An Ephemeral Workbench is a sandboxed, disposable execution environment that is provisioned on demand for each agent task and destroyed after the task completes. Every agent receives a clean, isolated workspace — never the production codebase or a shared development environment. This isolation is the foundation of the Ephemeral Infrastructure pillar in the Agentic Development Handbook.

Each workbench is configured with the following properties:

  1. Clean Codebase Copy — the agent starts from a known-good state of the repository, eliminating interference from other concurrent agent tasks or uncommitted human changes.
  2. Scoped Access — the workbench grants access only to the files, services, and credentials specified in the Live Spec. The agent cannot reach resources outside its task boundary.
  3. No Shared State Mutation — the agent cannot modify shared databases, configuration stores, or other persistent infrastructure directly.

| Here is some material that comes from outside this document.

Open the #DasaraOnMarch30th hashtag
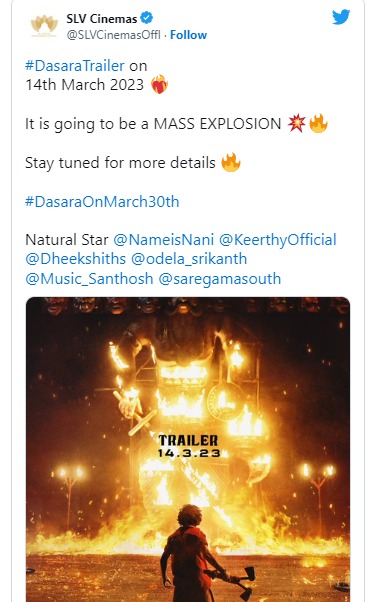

All changes are contained within the workbench.
  4. Artifact Extraction — when a task completes, the Eval Harness validates the output and extracts approved artifacts (code, tests, documentation) before the workbench is torn down.

The security properties of this model follow directly from its disposable nature:

  • Blast Radius Containment — a compromised or misbehaving agent can only affect its own isolated environment, not the broader system.
  • No Persistent Access — credentials and secrets are injected at provisioning time and destroyed with the workbench, leaving no residual access tokens.
  • Auditable by Default — because each workbench maps to exactly one task, every action within it is attributable and traceable.
  • Prompt Injection Resistance — even if an agent is manipulated through its input, the damage is confined to a disposable environment with limited scope.

Ephemeral Workbenches impose a per-task infrastructure cost, but this cost is offset by the elimination of environment drift, dependency conflicts, and the security overhead of managing persistent agent access.